Although we did not get the pleasure of being offered the crickets, we did decide on a very unique blend of its most popular items. On a cold winter day, soup seems like a no-brainier to kick-off a meal; Atlantic’s Littleneck Clam and Lobster Chowder did the trick.
Notes of garlic, cream and paprika were present throughout this dish. The dish is called Littleneck as it refers to the size of the clams. In the shellfish hierarchy, littlenecks are the second smallest version of clams. Being as though this is more of a tapa, I can appreciate its use on this dish.

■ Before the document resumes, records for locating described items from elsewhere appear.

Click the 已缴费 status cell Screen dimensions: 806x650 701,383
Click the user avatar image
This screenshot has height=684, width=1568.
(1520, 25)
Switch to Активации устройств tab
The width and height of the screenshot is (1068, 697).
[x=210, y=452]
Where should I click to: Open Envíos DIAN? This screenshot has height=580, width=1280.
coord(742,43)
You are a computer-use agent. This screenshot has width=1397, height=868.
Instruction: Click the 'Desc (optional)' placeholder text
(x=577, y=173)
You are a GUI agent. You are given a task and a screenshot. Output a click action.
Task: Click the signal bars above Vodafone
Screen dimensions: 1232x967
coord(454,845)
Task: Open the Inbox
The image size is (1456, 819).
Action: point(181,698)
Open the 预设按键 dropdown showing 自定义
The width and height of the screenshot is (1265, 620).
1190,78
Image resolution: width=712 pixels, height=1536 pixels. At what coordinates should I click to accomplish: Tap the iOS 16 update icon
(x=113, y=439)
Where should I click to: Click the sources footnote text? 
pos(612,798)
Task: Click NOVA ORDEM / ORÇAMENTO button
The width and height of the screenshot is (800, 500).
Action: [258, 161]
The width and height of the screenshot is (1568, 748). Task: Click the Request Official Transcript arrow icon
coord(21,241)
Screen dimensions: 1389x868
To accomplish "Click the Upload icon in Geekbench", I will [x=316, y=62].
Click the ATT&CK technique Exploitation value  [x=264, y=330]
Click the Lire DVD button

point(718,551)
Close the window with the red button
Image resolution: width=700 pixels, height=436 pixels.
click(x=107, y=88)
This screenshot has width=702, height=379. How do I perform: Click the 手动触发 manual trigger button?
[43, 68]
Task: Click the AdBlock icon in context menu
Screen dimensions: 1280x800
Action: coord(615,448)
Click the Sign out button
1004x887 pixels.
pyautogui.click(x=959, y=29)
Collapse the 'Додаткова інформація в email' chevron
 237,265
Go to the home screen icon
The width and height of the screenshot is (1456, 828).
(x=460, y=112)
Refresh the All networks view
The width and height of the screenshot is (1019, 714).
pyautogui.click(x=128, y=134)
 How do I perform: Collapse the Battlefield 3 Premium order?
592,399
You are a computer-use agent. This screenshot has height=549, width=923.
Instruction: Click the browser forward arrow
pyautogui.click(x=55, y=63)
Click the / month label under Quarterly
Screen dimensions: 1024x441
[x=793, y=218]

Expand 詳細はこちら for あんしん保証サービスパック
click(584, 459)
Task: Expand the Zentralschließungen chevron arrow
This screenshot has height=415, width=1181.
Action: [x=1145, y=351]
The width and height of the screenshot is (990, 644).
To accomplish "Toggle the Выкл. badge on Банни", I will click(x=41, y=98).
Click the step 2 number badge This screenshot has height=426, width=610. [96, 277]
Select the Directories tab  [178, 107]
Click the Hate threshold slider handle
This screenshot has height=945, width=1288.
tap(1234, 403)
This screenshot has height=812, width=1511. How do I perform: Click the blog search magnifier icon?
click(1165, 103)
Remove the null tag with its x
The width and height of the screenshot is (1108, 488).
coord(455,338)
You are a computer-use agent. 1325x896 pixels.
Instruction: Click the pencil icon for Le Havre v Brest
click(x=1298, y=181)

Gravlax is not an ingredient but rather a way of serving fish. Gravlax is the style of curing salmon or trout that has been cold smoked. It almost tastes like sashimi or smoked salmon, but I rather say its a marriage of the two; I just hope they never get a divorce. Wakame salad is simply a seaweed salad sprinkled with sesame seeds, Japanese style.
Tartiflette at Atlantic is a potatoes, leek and cave-aged Gruyere cheese potato gratin infused with Riesling. The way in which Isberg is able to elevate the quality and tastiness of the ingredients is what took us to heaven once we tasted this dish. Cave-aged Gruyere is a matured 1-year-old Swiss cheese, secluded in the caves of kaltbach in Switzerland. The tartiflette infused with the Riesling, a german aromatic grape, made all the falvours come to life.
Certainly, none of this indulgence would have been better paired than with traditional Portuguese Vinho Verde, otherwise known as green wine. Vinho Verde is a type of grape found only in the region of Minho in the Northern part of Portugal. The name “green” comes from its youthfulness more so than its colour. In whites, its borderline like a sparkling wine with a fruity and acidic taste; while in reds the grapes used are deep red and tannic. Being that most dishes at Atlantic skip on the meat and charcuterie, this wine seems like an obvious choice for your tapas-style meal and I would highly recommend pairing your meal with it.
Menu items: Littleneck Clam & Lobster Chowder, Trout Gravlax & Wakame Salad and Tartiflette. Paired with Vinho Verde.